ALPEN offers landlord's a high-tech, cash-flowing solution to this burgeoning demand, with zero upfront capital investment. Your tenants will appreciate the peace of mind, convenience and extra space in their apartment units.
https://www.nytimes.com/2020/08/18/realestate/new-york-bike-storage-headache
The long bike rides that Carolann Martini takes from her Murray Hill co-op down to Battery Park are invigorating. Dragging her bike out of the storage room? Not so much.
The tight space is a maze of long-forgotten bikes and trikes tethered to elementary school-style racks. To retrieve her Eduardo Bianchi road bike, she has to untangle it from a web of handlebars, pedals and frames. “It’s just aggravation,” said Ms. Martini, a hospitality industry executive. Cycling in the city “is a pleasure. So why should I be aggravated?”
The pandemic has ushered in a golden age of cycling for New Yorkers who, like Ms. Martini, have discovered that riding a bike everyday is fun, and less confined than a trip on the bus or subway. But with daily biking comes a hitch that seasoned riders already knew about: storing a bike in the city is a grind.

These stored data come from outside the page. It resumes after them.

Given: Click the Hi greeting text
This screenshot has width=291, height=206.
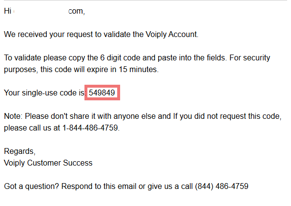Looking at the screenshot, I should click(x=8, y=11).
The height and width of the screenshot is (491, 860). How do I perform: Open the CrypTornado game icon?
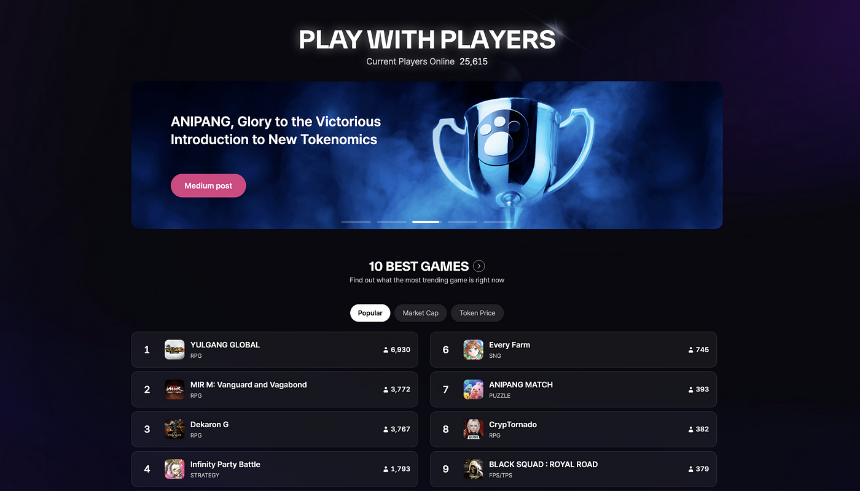474,429
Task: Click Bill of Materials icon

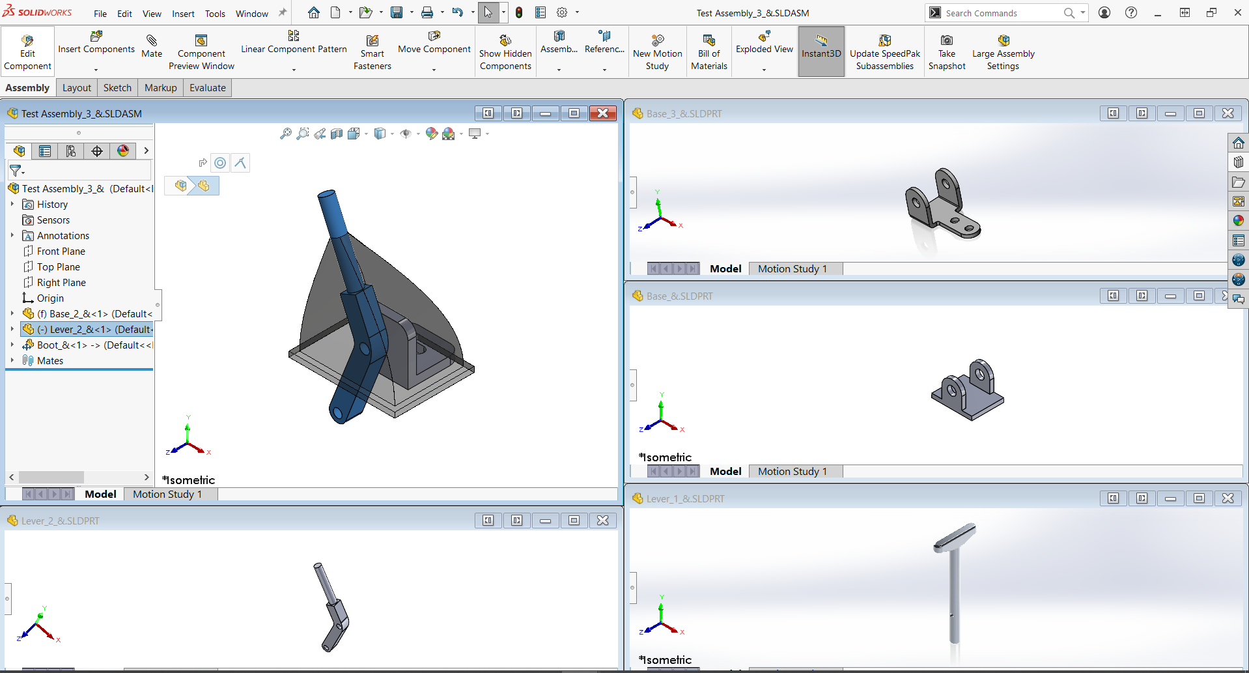Action: point(709,41)
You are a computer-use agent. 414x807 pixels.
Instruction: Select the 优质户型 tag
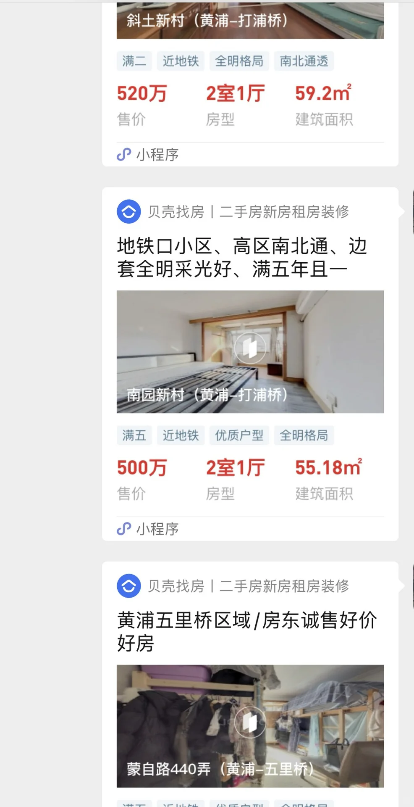[239, 435]
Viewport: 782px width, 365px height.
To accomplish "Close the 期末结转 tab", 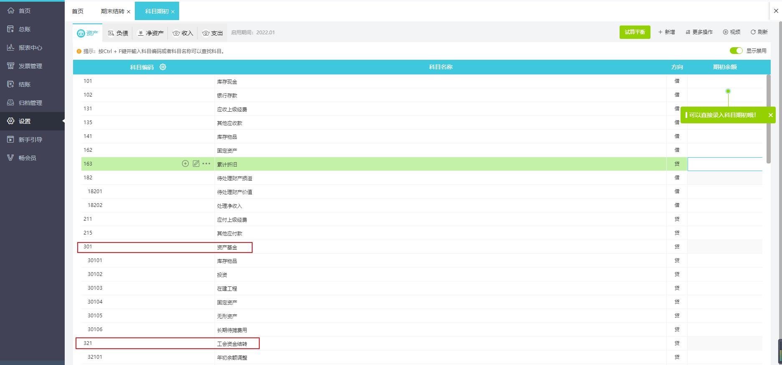I will pyautogui.click(x=129, y=12).
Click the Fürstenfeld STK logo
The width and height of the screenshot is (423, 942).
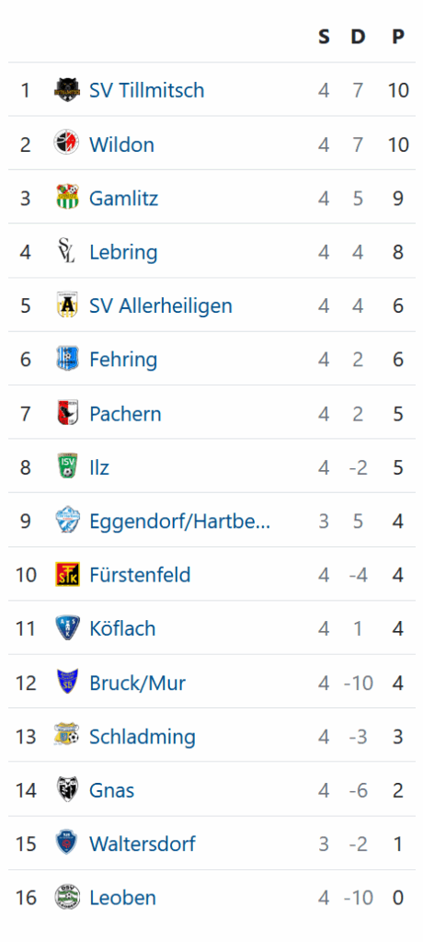(66, 575)
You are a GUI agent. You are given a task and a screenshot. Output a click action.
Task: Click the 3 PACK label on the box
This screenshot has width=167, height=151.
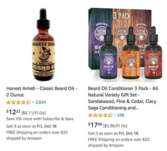pos(122,16)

New Yorkers lucky enough to live in buildings with basement storage often contend with cluttered, inconvenient subterranean spaces. Everyone else is left squeezing a large, cumbersome object into an elevator or hoofing it up flights of stairs. Get it into the apartment, and now it needs a place to go — and that usually means the ceiling, a wall, a closet, or, according to a few creative cyclists, in a bathtub (just remove it before you bathe, obviously).
Leave a bike locked on the street and you might as well consider it a charitable donation — thefts of bikes worth $1,000 or more were up 65 percent in June, and 64 percent in the first two weeks of July, from the same time periods in 2019, according to the New York Police Department.

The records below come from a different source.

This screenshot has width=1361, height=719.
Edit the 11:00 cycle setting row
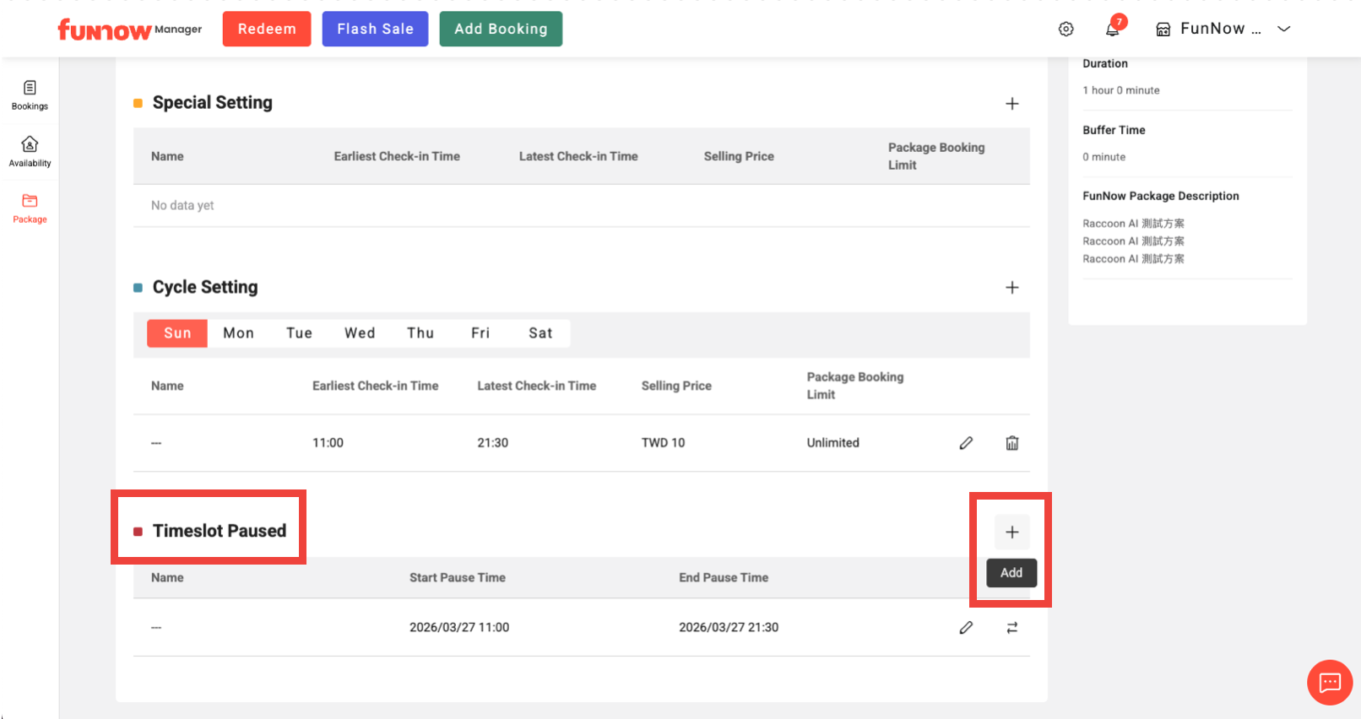[x=966, y=443]
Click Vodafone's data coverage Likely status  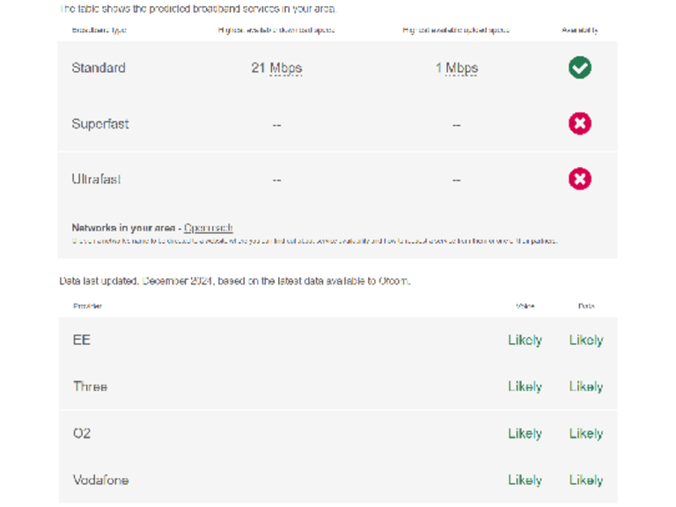pyautogui.click(x=586, y=480)
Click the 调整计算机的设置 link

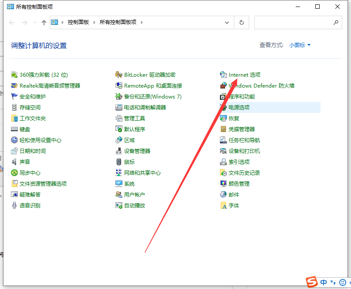[38, 45]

“The main reason that people don’t bike is because of safety and the second reason that they state is where to actually put their bike,” said Danny Harris, the executive director of Transportation Alternatives, a bike advocacy organization.
But with ridership up, some building owners are looking for ways to accommodate tenants who have been asking for better storage options. Bike rooms, long treated as an afterthought, are receiving newfound attention. This is especially true in full-service buildings where more desirable perks like gyms and children’s playrooms have been shut down indefinitely. Management may not be able to offer a golf simulator for the foreseeable future, but with a modest investment, it could spruce up the bike room.

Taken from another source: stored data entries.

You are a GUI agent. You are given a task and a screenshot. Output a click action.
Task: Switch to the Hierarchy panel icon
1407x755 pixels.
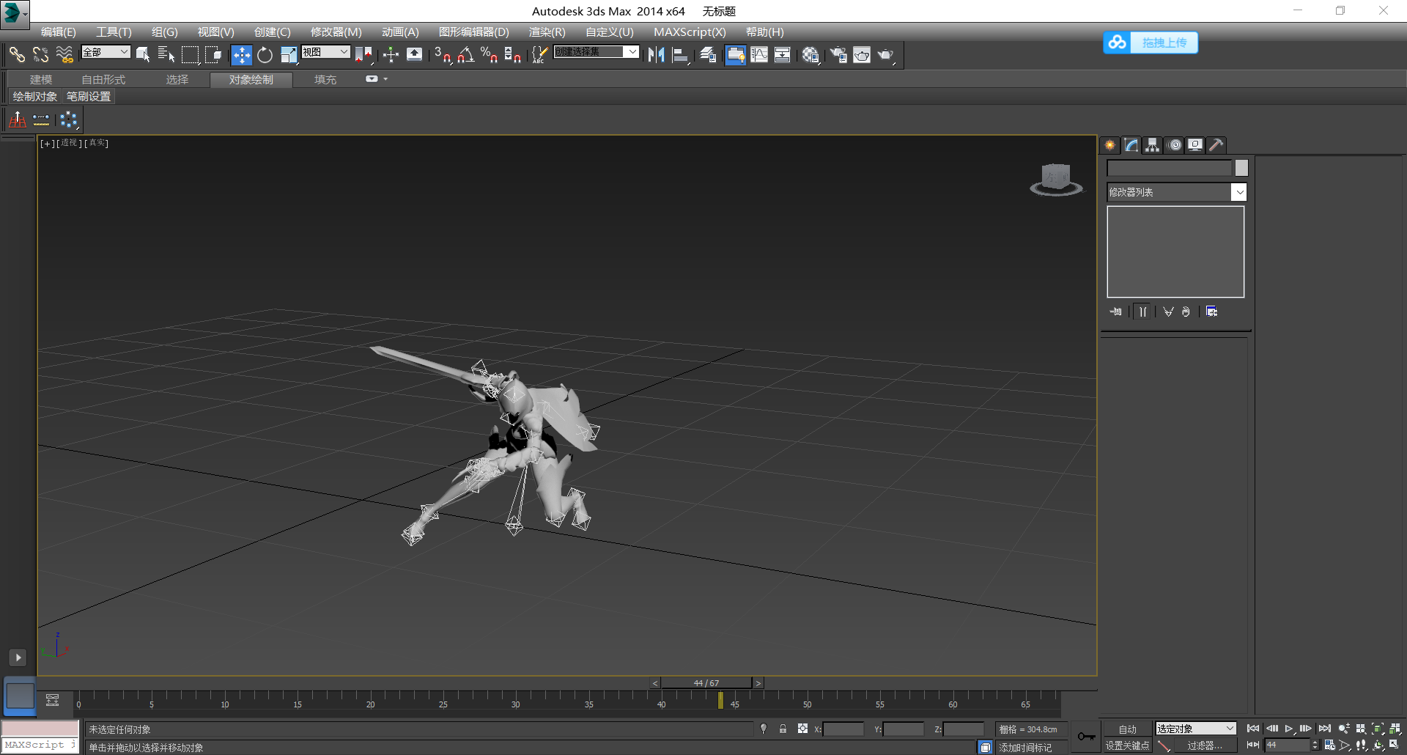tap(1153, 145)
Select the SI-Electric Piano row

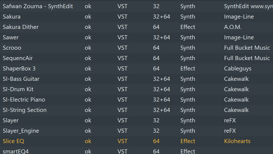(24, 100)
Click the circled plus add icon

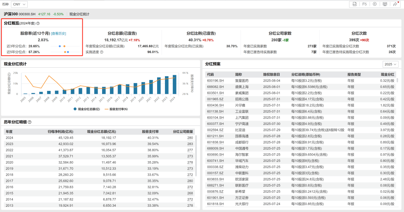(x=374, y=4)
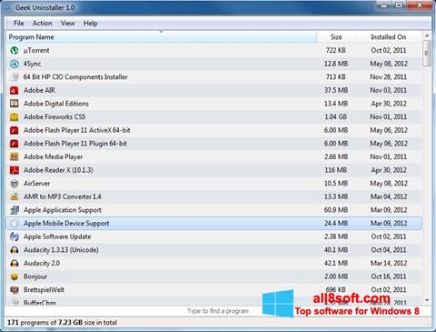This screenshot has height=332, width=436.
Task: Sort list by Installed On column
Action: (x=389, y=37)
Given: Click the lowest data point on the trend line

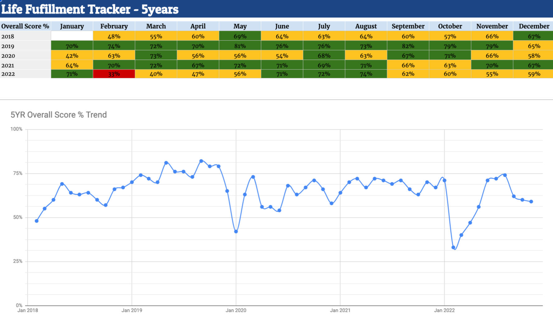Looking at the screenshot, I should [x=453, y=247].
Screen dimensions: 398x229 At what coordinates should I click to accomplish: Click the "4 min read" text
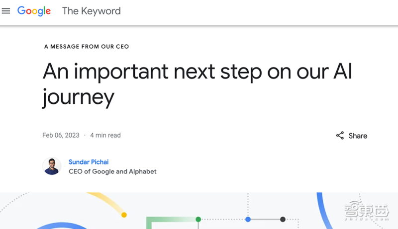(x=105, y=135)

The interest in bike storage is spreading into the real estate market too, according to brokers who say more clients are inquiring about storage, with some now considering it a must-have amenity. Henry Mullin, a salesman with Douglas Elliman, started giving out Citi Bike memberships as move-in gifts after clients started asking to tour storage rooms.
“The bike storage situation is exploding. Nobody knows what to do,” said Jacky Teplitzky, an associate broker at Douglas Elliman who drove to a Walmart in South Carolina in June to find a bike, waiting outside when the store opened to get a cruiser for herself and bring it back to the city. “Everyone is talking to the managing agent, the building, they are negotiating with the neighbors to hang two bikes with one rack.”